Pada jaman yang serba digital ini, beberapa orang tetap bertahan pada ranah analog. Barangkali ini adalah bagian dari sifat manusia yang memerlukan atau mementingkan keseimbangan.
Keseimbangan adalah sebuah kemutlakan hukum alam. Dan justru keseimbangan itu ada karena perbedaan. Misalnya kutub positif dan kutub negatif, perbedaan inilah yang menjaga kesetimbangan. Tanpa perbedaan ini akan terjadi choas, kekacauan yang hebat dan tak terkendali.
Mengapa fotografi analog? Ini menjadi sebuah pertanyaan yang sulit dijawab. Era digital memberikan begitu banyak kemudahan. Mengapa beberapa orang tua bertahan di dunia analog? Jawabnya agak mudah, mungkin mereka tidak siap, tidak mau, dan tidak tahu dunia digital.
Tetapi ada beberapa anak muda yang malah memasuki dunia analog dan melawan derasnya arus digital, mengapa? Kemarin saya berbincang ringan sambil ngopi dengan beberapa anak muda yang bergiat atau berniat bergiat di dunia fotografi analog. Inilah beberapa poin menarik dari obrolan kami.
Jawaban lain biasanya adalah supaya berbeda. Asal beda tanpa konsep yang matang jadinya juga hanya latah, asal beda yang tanpa makna. Konsep pembeda inilah yang harus dipikirkan dan didiskusikan dengan mendalam.
Menurut saya, alasan pertama kenapa memilih fotografi analog adalah: 'be the master of the tools' atau 'menjadi tuan atas alat yang kita miliki'. Pada jaman digital ini hampir semua alat mempunyai fungsi otomatis, bahkan pada perkembangan selanjutnya alat-alat yang kita miliki mempunyai kecerdasan buatan atau artificial intelligent.Â
Dengan data perilaku digital dan jejak digital kita, HP kita bisa memprediksi keinginan dan kemudian menawarkan sesuatu kepada kita. Kita jadi seperti diatur oleh alat, bukan kita yang mengatur alat.
Hal ini juga kita jumpai pada kamera canggih dengan face detection. Kamera akan mengarahkan fokus pada wajah orang yang dia sukai, bukan wajah orang yang kita inginkan. Jadi seakan kamera mengatur keinginan fotografer.

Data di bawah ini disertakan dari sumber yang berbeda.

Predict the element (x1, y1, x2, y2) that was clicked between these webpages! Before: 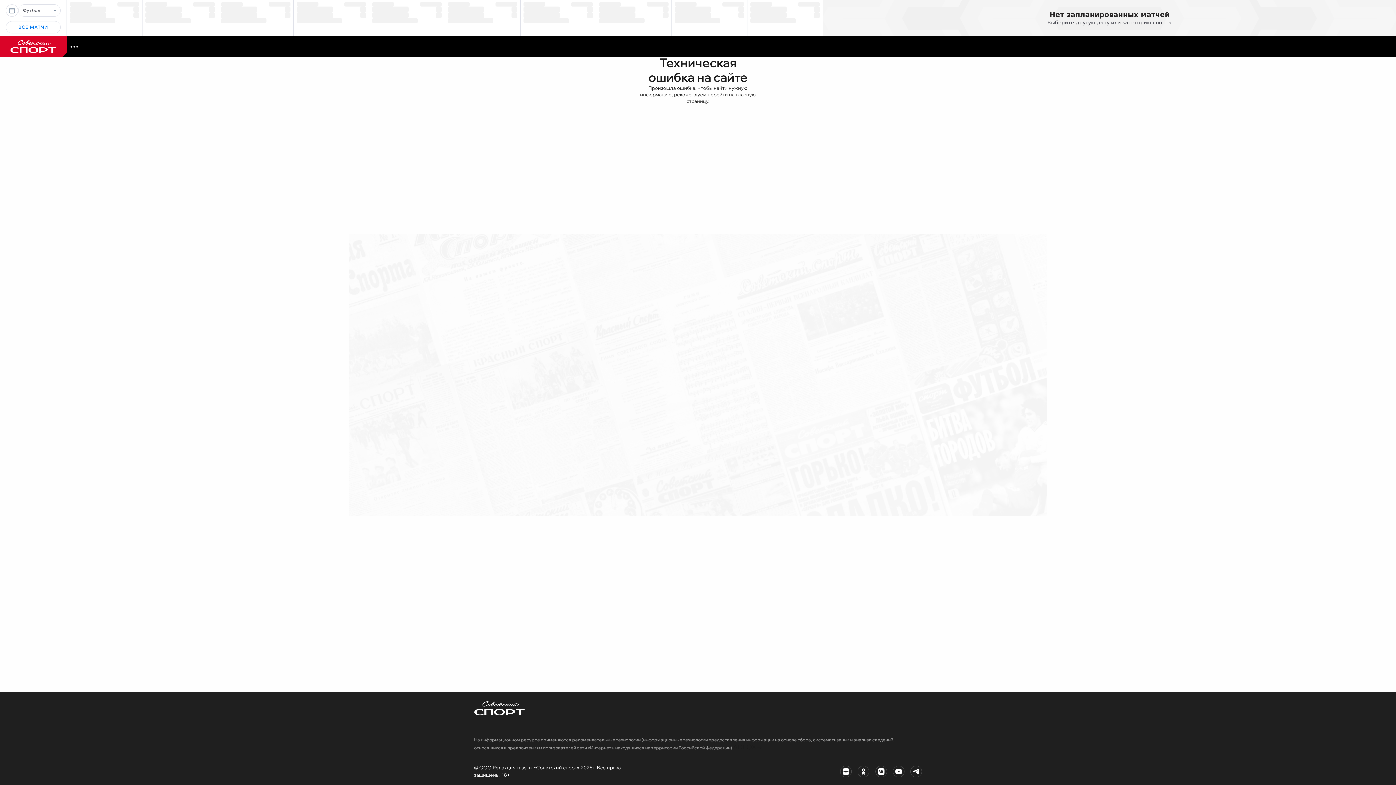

Maka analog fotografi adalah sarana pembiasaan merencanakan sesuatu dengan baik dan sarana belajar membaca situasi dan mengambil keputusan yang tepat.
Untuk menghasilkan foto analog yang baik, fotografer harus membaca sinar yang tersedia, sesudah itu menentukan kecepatan, mengatur bukaan rana, dan menentukan frame sebelum menekan tombol untuk mengambil gambar. Dia juga harus ingat filmnya ISO berapa dan ada berapa film yang masih tersisa.
Ketika reuni tak jarang kita membincangkan teman-teman yang nilainya selalu bagus dan selalu juara kelas, tapi tak jarang pula mereka hidupnya biasa-biasa saja sesudah lulus. Kadang kita mendapati juga bahwa teman yang semasa sekolah sering panjat pagar dan bolos malah hidupnya berhasil.
Perencanaan yang baik, proses yang teliti, dan kesabaran inilah yang biasanya menghasilkan foto inspiratif. Kamera digital tentu juga bisa dipakai dengan cara ini, namun fitur-fitur otomatis dan keserbacepatan kamera modern mendorong fotografer untuk memotret tanpa berpikir.
Beban planet kita memikul sampah semakin berat. Kebiasaan memotret dengan kamera analog akan membantu kita belajar merencanakan dengan baik, bertindak dengan hati-hati dan terukur, dan berpikir reflektif tentang hasil dari tindakan kita. Selamat mencoba fotografi analog.